What the task requires
If a line in the records contains the string "Focus", show that line.

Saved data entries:
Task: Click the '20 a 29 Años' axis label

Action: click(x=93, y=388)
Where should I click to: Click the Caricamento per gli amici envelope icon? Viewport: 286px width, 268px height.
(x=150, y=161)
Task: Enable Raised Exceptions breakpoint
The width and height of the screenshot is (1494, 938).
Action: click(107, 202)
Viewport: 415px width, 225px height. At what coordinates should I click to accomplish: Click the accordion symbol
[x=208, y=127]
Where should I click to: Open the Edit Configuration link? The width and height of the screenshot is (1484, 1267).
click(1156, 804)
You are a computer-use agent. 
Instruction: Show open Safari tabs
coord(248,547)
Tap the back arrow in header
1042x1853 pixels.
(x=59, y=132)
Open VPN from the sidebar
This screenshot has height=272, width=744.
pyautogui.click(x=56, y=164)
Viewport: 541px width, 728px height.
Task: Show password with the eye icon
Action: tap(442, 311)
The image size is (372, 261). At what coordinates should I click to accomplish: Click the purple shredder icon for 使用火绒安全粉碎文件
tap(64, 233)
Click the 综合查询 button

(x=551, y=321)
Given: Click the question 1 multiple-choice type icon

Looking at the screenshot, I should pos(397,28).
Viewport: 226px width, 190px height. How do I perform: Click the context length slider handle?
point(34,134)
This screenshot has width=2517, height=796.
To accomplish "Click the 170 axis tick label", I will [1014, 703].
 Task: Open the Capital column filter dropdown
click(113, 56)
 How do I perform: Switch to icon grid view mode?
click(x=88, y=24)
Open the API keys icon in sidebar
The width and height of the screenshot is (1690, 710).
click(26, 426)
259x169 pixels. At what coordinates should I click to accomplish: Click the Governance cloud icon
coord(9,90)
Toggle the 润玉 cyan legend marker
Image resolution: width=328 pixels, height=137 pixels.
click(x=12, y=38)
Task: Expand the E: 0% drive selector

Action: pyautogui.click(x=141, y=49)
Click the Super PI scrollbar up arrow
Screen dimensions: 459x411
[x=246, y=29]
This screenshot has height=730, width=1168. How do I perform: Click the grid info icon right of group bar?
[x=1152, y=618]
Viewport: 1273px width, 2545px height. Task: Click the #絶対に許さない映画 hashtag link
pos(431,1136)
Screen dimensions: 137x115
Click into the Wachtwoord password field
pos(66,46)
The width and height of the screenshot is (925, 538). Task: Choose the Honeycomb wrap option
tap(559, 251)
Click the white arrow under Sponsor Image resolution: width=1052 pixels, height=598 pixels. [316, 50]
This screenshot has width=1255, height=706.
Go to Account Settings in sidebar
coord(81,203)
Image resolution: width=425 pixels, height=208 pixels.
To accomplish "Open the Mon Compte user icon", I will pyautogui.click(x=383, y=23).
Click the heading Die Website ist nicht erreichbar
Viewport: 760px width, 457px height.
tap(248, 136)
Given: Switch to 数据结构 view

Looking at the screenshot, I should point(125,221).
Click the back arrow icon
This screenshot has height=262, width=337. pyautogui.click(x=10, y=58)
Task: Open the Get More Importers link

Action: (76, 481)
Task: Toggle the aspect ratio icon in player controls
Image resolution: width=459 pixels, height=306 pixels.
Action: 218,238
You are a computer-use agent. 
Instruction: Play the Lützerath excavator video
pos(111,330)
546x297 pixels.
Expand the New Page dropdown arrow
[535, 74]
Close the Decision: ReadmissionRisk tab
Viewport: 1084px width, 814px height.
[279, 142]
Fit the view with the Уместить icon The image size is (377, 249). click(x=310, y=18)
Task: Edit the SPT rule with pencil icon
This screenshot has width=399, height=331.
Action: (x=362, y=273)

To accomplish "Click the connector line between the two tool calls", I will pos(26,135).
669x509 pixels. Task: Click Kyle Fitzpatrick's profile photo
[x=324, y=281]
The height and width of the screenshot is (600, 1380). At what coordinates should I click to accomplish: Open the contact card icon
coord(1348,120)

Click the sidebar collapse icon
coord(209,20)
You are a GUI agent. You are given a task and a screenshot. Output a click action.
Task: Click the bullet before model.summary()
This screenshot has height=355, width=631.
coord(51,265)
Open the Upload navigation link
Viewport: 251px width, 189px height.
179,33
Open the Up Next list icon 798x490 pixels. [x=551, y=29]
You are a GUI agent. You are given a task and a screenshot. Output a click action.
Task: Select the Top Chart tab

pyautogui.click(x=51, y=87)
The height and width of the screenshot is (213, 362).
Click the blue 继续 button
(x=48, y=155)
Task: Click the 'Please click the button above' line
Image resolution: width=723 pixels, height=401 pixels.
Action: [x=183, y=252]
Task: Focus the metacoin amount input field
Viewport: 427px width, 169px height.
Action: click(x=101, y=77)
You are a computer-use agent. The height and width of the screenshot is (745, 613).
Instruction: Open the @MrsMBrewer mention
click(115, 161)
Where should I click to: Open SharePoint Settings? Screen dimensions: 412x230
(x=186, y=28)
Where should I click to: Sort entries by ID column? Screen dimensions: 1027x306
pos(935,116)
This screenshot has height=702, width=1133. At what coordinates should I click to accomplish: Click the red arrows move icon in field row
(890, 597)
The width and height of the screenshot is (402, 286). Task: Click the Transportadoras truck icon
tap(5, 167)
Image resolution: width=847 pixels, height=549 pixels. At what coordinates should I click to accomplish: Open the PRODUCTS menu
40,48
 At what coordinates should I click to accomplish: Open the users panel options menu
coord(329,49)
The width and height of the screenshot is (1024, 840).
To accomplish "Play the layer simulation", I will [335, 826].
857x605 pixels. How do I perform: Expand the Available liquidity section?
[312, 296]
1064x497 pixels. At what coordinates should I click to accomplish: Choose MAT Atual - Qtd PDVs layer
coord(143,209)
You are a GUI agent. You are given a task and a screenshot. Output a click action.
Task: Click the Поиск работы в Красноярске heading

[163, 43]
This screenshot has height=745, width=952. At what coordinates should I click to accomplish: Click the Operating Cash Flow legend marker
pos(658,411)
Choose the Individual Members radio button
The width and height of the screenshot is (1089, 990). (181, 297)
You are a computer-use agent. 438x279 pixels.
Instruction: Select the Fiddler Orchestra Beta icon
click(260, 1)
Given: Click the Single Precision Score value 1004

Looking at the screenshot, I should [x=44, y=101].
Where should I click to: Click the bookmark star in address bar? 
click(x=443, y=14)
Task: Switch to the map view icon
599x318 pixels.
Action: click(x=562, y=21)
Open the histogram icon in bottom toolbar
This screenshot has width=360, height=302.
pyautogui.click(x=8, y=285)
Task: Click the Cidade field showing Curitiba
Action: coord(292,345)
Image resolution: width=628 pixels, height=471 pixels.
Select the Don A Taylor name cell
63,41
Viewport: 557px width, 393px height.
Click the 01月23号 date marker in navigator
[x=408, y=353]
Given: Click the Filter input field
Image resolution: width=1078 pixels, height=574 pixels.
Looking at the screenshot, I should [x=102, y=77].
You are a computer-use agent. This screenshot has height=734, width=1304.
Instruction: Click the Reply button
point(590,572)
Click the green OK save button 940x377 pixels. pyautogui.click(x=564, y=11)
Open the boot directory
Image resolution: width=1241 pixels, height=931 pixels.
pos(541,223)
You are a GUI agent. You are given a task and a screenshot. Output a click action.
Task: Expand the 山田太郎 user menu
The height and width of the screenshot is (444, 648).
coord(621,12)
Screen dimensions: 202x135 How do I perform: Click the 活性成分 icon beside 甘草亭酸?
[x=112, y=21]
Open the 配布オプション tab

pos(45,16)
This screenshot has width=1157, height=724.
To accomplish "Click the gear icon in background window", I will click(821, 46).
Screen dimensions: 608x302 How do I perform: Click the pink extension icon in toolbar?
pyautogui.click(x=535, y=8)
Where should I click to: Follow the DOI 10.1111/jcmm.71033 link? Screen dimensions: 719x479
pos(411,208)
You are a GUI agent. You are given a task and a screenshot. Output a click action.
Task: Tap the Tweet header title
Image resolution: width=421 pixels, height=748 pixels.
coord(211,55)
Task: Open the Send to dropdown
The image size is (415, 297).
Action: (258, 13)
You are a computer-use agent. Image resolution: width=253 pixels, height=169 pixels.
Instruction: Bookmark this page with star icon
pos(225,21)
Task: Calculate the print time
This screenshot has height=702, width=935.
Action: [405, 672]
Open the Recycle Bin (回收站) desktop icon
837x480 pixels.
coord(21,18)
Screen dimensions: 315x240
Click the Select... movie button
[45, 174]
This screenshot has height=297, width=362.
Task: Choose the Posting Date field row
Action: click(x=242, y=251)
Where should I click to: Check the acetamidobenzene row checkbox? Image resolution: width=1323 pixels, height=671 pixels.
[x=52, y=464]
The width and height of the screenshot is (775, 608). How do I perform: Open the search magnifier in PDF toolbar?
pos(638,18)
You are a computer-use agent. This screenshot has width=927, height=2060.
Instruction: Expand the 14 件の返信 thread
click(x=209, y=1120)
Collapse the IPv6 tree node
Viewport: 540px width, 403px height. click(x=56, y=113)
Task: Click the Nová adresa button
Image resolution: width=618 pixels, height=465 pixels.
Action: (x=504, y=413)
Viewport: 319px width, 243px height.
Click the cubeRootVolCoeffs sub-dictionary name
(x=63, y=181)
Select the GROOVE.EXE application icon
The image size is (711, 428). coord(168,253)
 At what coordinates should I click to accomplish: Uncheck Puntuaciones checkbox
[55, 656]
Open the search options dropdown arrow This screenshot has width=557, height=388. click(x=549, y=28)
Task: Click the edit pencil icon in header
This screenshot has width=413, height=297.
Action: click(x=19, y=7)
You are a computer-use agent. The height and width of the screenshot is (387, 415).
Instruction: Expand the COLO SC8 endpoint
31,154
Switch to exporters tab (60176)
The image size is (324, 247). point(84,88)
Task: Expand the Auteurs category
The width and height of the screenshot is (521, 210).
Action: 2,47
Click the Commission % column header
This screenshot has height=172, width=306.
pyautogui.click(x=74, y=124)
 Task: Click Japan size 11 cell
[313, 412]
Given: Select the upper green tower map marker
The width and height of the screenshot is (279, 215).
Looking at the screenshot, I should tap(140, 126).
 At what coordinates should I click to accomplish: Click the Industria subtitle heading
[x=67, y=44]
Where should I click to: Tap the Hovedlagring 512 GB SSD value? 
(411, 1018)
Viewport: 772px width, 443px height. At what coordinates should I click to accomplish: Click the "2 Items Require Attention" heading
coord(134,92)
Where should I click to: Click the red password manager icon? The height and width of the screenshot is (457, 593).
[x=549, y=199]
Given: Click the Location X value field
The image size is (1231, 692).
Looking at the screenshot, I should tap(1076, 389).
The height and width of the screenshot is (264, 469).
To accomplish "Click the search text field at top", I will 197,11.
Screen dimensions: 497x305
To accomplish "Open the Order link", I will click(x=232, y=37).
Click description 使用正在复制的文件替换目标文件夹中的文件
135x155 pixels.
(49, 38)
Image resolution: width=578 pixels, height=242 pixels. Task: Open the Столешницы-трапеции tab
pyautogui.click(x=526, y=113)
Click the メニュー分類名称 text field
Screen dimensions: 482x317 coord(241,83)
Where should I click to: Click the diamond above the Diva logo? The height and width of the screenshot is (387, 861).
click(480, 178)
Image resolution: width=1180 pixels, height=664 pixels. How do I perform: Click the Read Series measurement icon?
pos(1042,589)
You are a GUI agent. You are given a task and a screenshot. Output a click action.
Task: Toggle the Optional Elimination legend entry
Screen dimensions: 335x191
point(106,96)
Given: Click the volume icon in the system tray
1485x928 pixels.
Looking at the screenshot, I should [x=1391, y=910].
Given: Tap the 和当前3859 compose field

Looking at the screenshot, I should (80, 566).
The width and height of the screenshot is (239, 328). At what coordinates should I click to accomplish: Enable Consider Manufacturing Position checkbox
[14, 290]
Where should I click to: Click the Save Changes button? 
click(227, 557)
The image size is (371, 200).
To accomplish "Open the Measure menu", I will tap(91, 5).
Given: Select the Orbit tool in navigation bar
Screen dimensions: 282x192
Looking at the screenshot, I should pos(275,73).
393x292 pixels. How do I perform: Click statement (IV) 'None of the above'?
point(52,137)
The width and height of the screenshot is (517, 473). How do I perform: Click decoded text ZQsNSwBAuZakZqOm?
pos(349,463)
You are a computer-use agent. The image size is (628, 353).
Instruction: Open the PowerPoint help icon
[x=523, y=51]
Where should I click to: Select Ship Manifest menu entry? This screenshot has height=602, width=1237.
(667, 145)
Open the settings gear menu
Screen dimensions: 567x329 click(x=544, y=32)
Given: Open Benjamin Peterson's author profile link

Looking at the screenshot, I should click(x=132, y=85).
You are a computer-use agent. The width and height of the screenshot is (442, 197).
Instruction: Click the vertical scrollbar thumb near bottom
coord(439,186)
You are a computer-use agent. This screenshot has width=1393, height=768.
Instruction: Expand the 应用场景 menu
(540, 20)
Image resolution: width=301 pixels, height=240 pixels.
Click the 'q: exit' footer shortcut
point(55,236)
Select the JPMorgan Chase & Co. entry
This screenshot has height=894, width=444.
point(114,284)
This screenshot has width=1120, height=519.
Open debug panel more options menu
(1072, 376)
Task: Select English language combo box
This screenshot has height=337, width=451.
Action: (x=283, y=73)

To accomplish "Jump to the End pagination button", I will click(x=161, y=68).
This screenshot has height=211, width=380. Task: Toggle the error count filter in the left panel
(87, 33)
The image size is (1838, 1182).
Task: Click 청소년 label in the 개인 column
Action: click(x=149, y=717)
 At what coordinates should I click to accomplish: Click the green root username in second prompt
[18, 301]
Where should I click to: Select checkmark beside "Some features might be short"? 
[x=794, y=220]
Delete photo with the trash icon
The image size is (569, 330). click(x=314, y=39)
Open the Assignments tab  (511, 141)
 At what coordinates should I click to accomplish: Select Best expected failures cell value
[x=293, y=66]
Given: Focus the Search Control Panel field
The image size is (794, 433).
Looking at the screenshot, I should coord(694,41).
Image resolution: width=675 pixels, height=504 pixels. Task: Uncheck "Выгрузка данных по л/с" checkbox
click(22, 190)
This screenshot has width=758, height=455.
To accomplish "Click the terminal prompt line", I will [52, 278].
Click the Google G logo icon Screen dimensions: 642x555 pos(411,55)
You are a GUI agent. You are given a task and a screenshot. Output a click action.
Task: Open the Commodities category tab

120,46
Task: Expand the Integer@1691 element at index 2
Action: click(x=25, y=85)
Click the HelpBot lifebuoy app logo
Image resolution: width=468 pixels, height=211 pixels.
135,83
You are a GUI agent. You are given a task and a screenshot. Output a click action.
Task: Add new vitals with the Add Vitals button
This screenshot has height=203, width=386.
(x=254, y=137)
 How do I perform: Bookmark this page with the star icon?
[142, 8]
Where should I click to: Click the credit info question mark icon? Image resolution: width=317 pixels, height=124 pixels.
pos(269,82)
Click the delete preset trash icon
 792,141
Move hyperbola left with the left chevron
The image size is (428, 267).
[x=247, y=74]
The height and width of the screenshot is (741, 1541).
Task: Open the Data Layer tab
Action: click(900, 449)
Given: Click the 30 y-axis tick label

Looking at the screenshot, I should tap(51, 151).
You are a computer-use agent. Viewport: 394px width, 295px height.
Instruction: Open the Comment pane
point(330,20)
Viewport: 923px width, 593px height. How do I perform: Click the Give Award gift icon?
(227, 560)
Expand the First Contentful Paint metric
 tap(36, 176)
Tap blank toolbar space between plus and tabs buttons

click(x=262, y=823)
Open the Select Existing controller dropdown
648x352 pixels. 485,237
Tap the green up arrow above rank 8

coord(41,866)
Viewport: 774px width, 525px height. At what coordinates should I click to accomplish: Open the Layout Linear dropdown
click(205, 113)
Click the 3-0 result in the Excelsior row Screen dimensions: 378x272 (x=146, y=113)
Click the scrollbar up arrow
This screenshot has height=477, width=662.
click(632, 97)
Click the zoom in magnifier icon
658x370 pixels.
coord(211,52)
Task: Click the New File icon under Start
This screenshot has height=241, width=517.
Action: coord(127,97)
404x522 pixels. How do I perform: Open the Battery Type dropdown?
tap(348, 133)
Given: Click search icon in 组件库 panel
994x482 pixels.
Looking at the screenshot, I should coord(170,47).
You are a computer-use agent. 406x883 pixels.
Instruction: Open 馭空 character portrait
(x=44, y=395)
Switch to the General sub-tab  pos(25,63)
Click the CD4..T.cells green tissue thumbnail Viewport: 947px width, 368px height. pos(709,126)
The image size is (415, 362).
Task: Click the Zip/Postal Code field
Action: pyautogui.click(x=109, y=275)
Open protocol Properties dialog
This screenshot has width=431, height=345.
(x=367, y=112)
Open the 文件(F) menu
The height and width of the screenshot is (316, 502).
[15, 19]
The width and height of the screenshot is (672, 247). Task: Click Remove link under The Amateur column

Exercise response
Task: Focus the metacoin amount input field
Given: Focus the Search Control Panel field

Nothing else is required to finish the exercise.